# [TASK REQUIREMENTS]
The reply should hold only the lines from the one with "The height and width of the screenshot is (868, 1389)." to the one with "You are a computer-use agent. 1052x1148", both ends kept, exactly as they appear below, without any pictures.

# [PROVIDED RECORDS]
------------------------------------------------------------------------

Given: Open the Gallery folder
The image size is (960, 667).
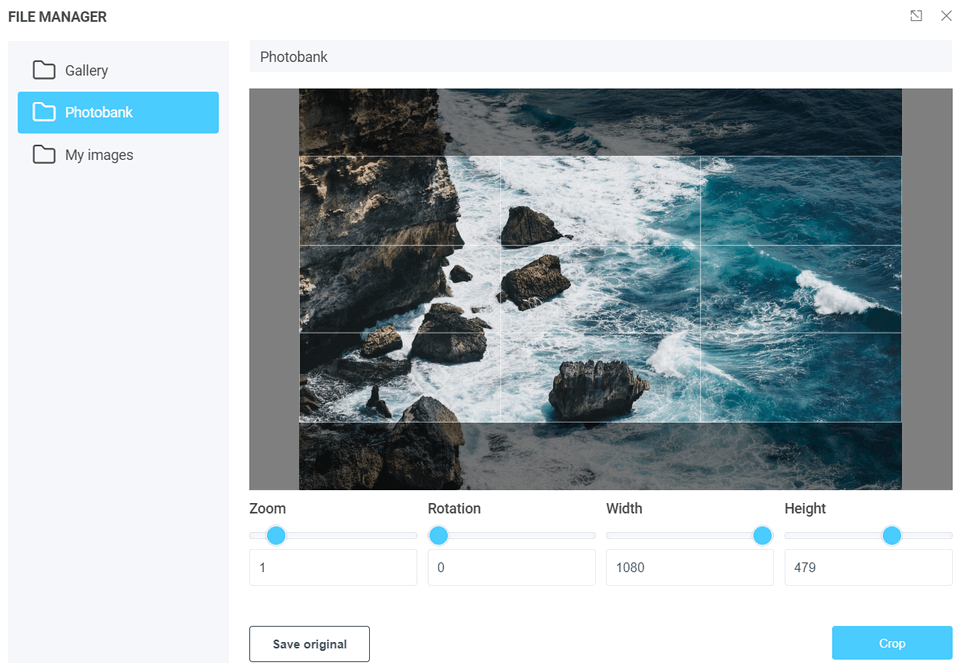Looking at the screenshot, I should pyautogui.click(x=86, y=71).

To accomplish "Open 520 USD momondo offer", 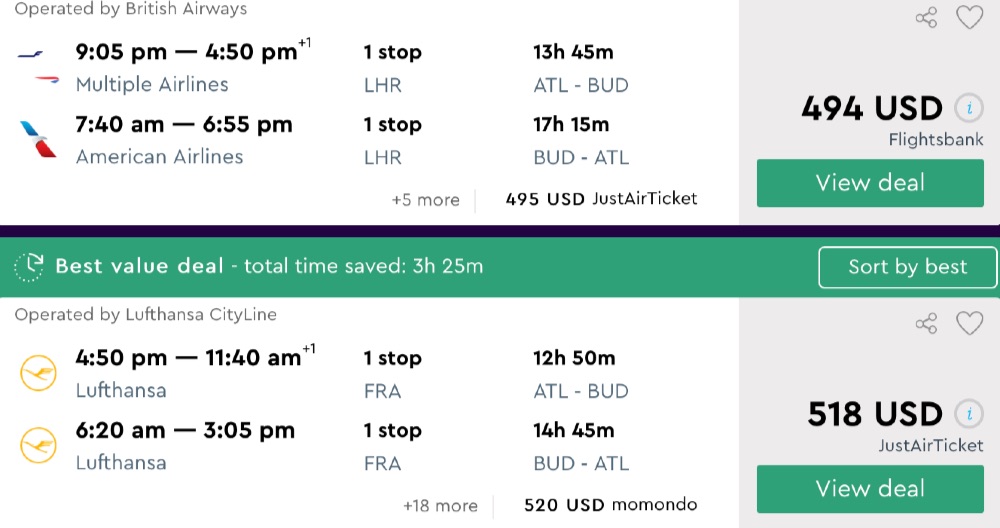I will (x=610, y=505).
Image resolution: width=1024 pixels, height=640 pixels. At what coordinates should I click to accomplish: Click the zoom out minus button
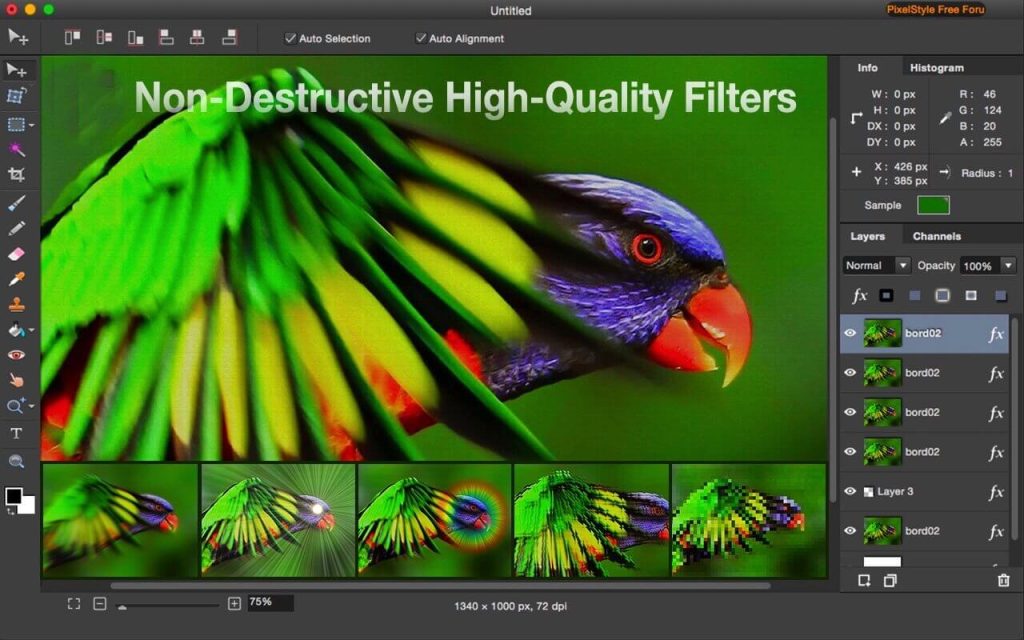coord(98,603)
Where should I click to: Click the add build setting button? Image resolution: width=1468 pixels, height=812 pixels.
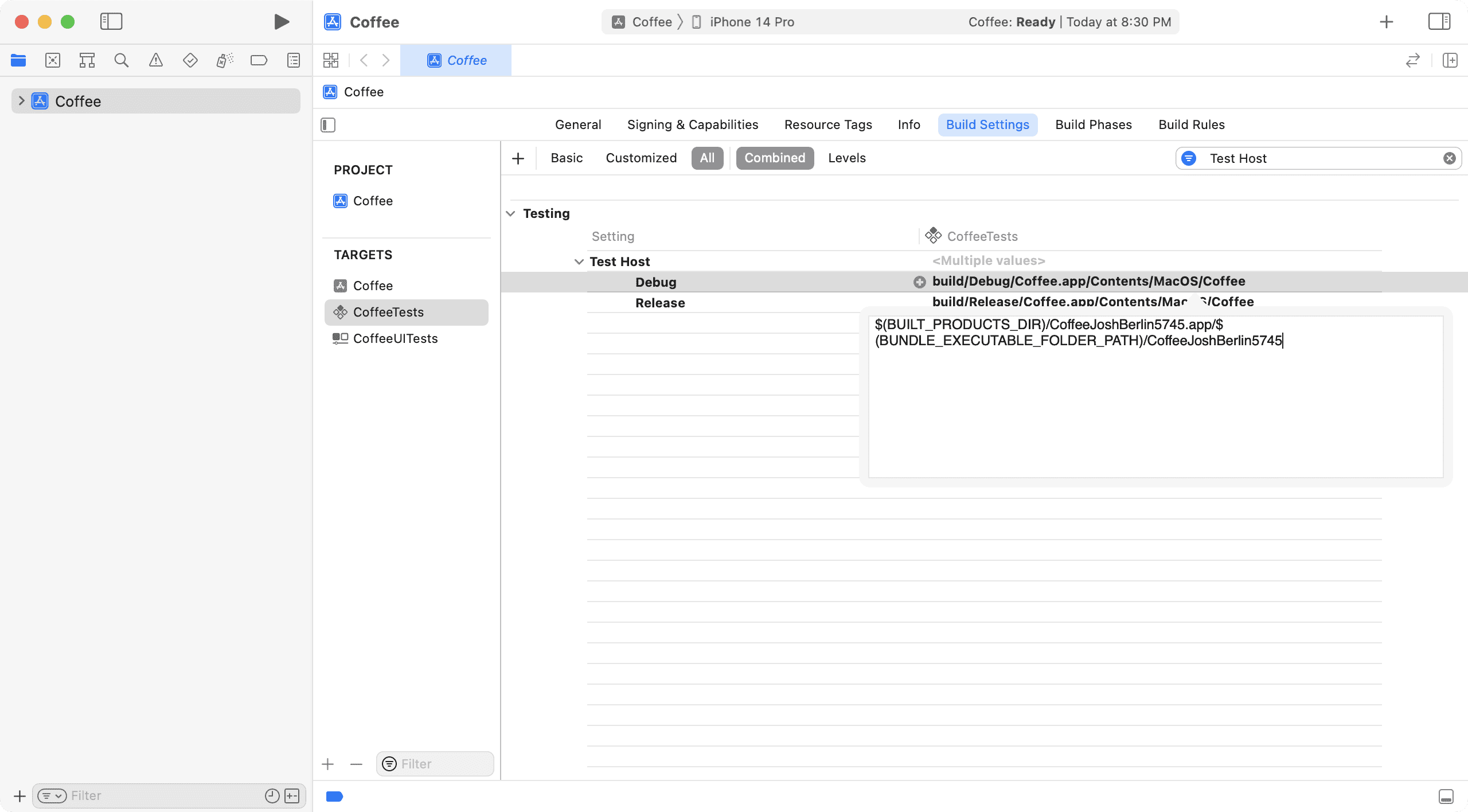pos(518,158)
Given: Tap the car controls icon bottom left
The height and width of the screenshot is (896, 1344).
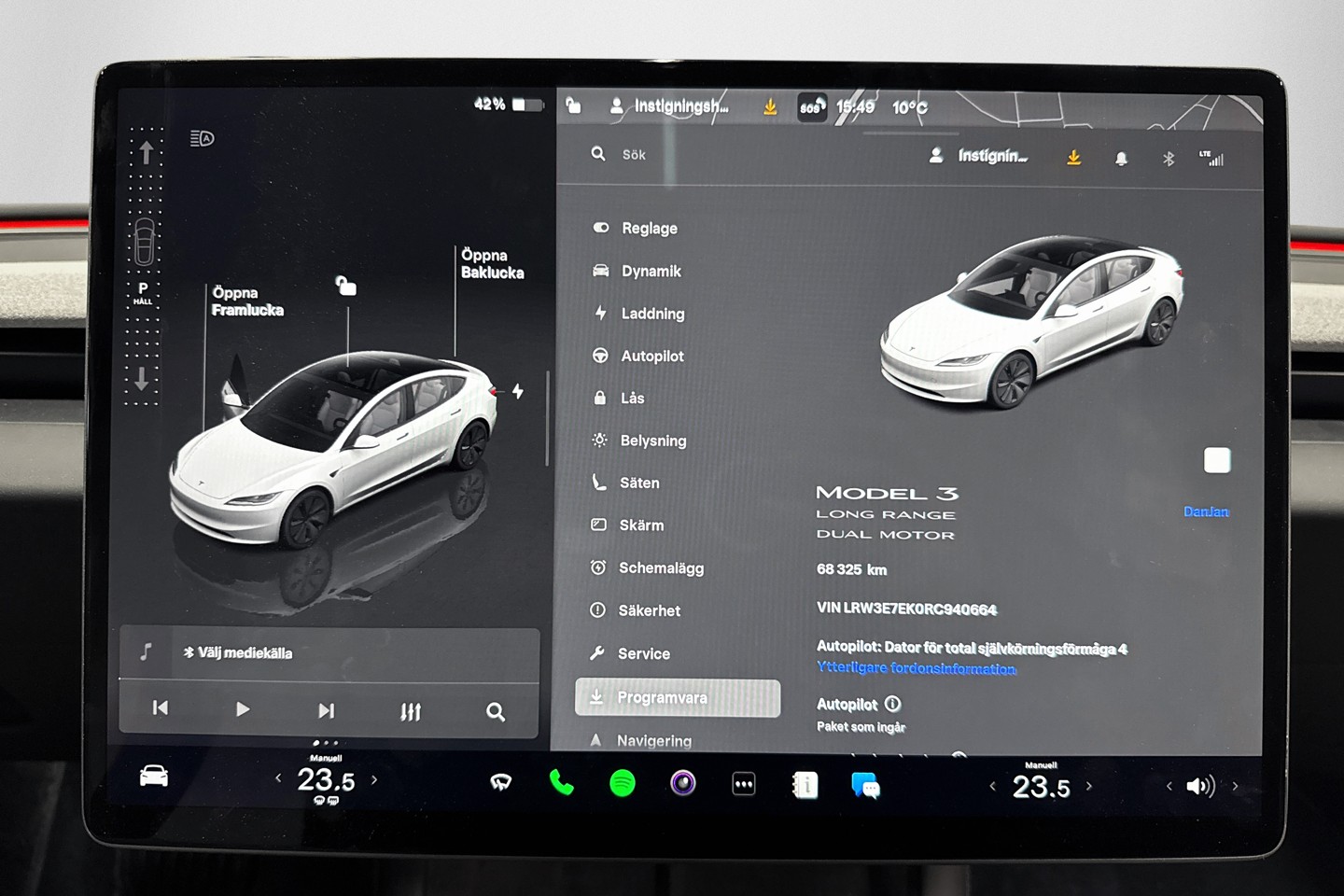Looking at the screenshot, I should point(154,777).
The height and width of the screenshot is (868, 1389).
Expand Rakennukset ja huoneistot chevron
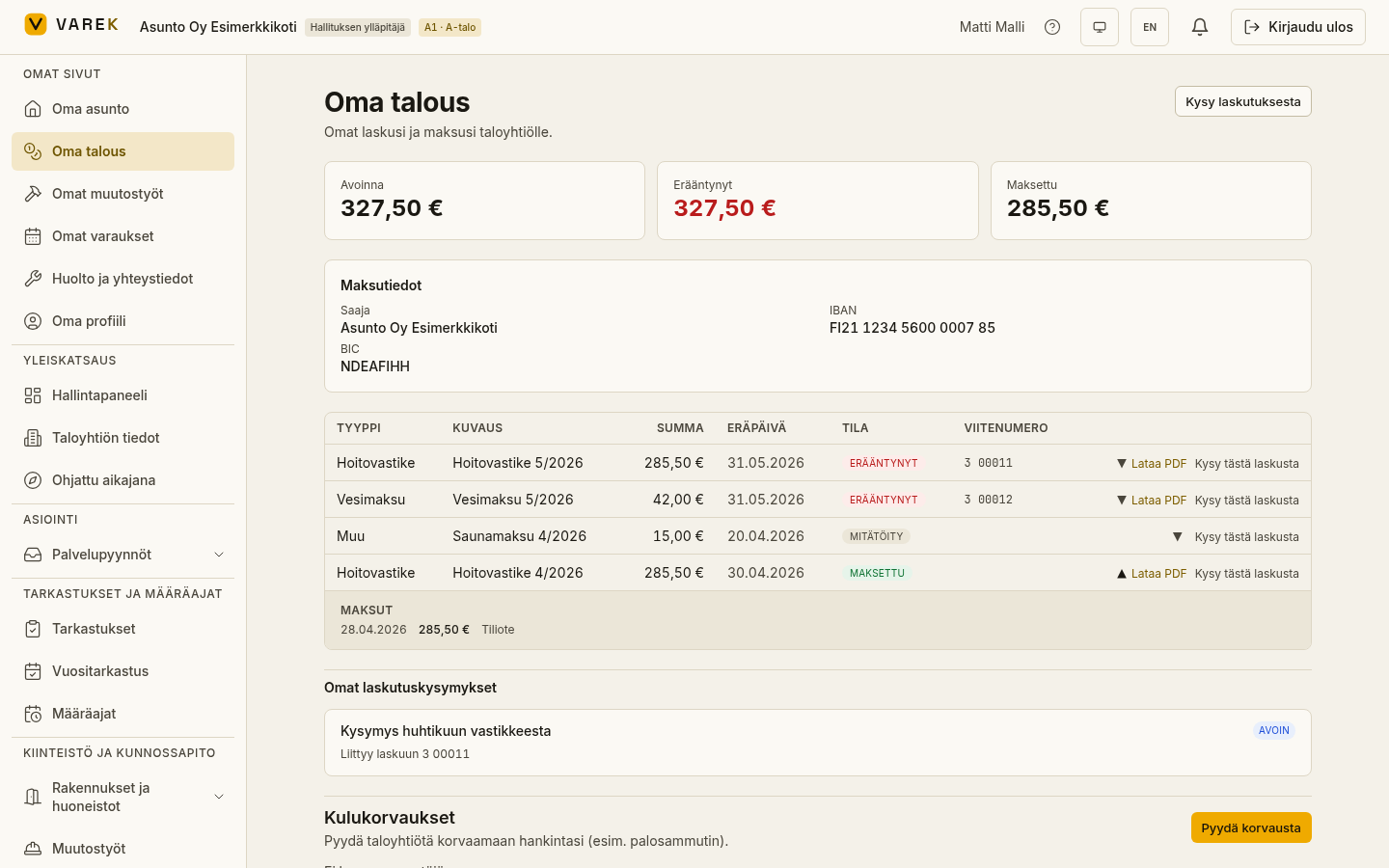click(x=219, y=797)
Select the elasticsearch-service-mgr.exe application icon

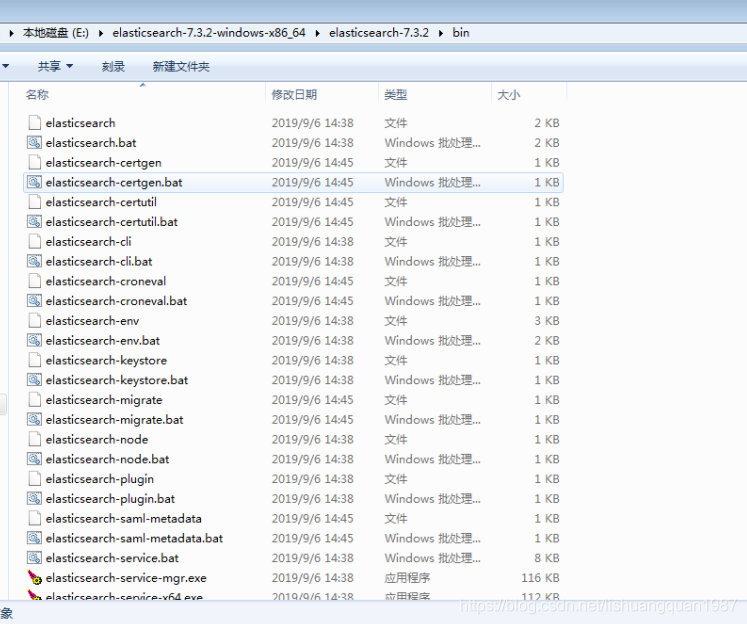34,578
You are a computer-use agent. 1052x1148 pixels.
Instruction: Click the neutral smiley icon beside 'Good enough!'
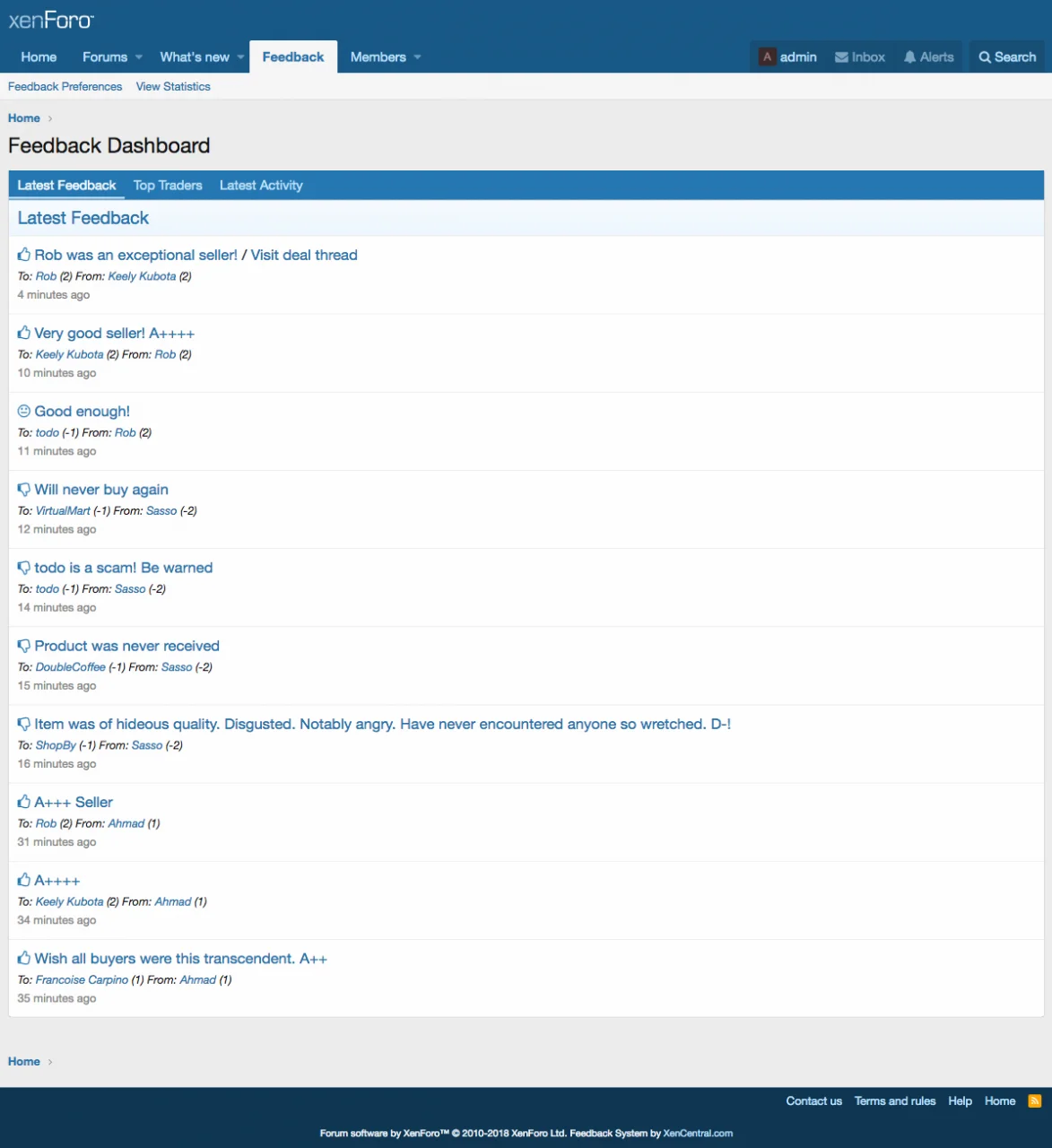[24, 411]
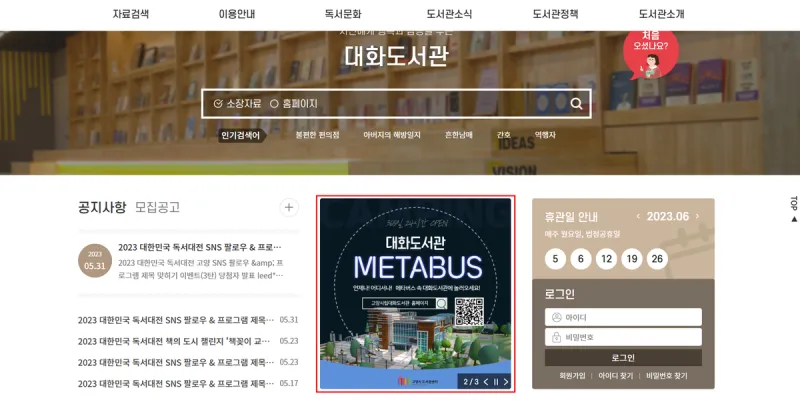Open the '처음 오셨나요?' red bubble icon
Viewport: 800px width, 406px height.
(x=651, y=54)
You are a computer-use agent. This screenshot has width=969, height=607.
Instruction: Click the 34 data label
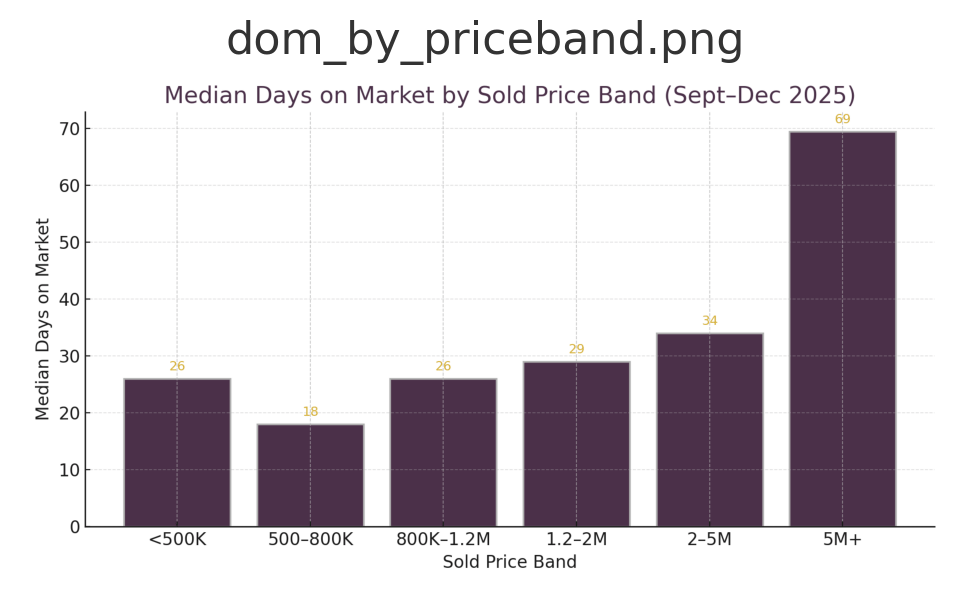[709, 321]
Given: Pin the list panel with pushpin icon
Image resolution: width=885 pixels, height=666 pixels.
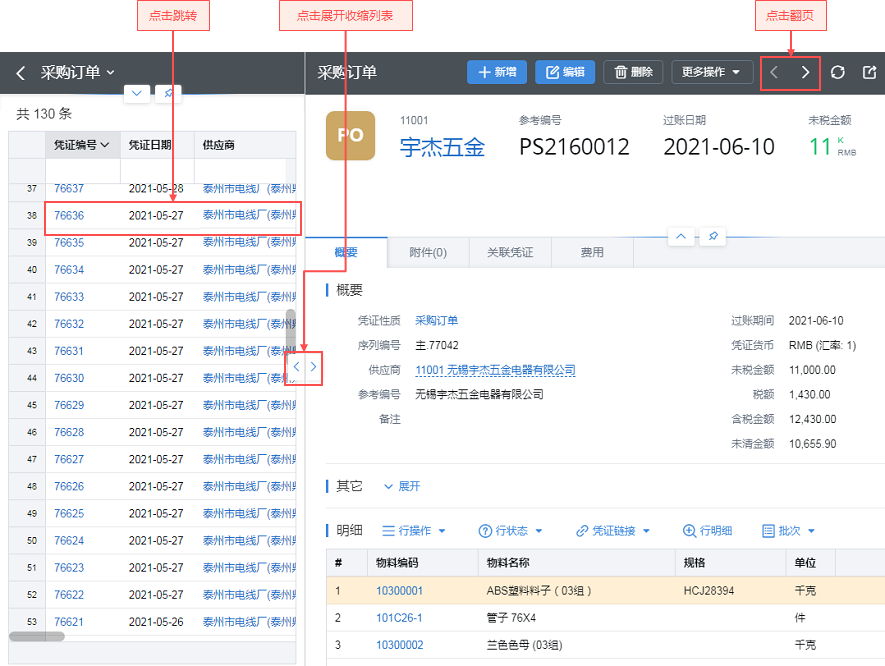Looking at the screenshot, I should pos(169,93).
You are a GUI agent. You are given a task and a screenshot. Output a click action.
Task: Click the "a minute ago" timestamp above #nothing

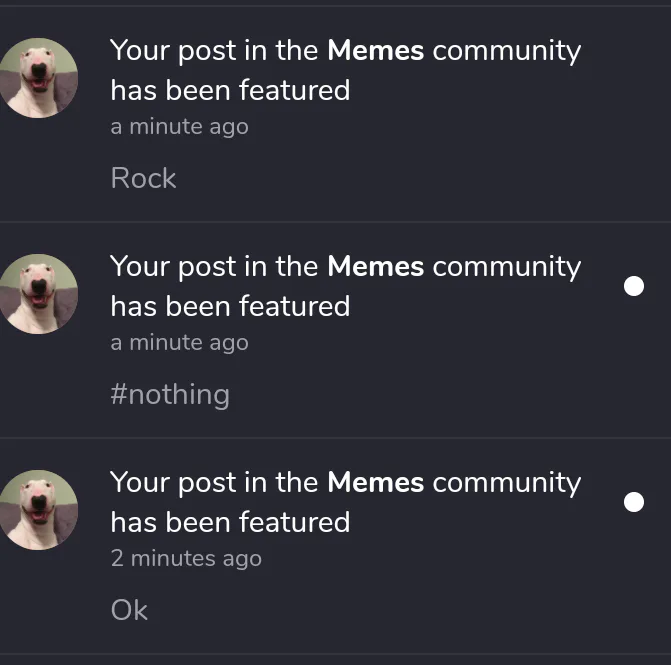coord(179,343)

------------------------------------------------------------------------

# [COMPLETED EXERCISE]
The height and width of the screenshot is (868, 1389).
Expand Rakennukset ja huoneistot chevron
click(x=219, y=797)
Select the elasticsearch-service-mgr.exe application icon

34,578
You are a computer-use agent. 1052x1148 pixels.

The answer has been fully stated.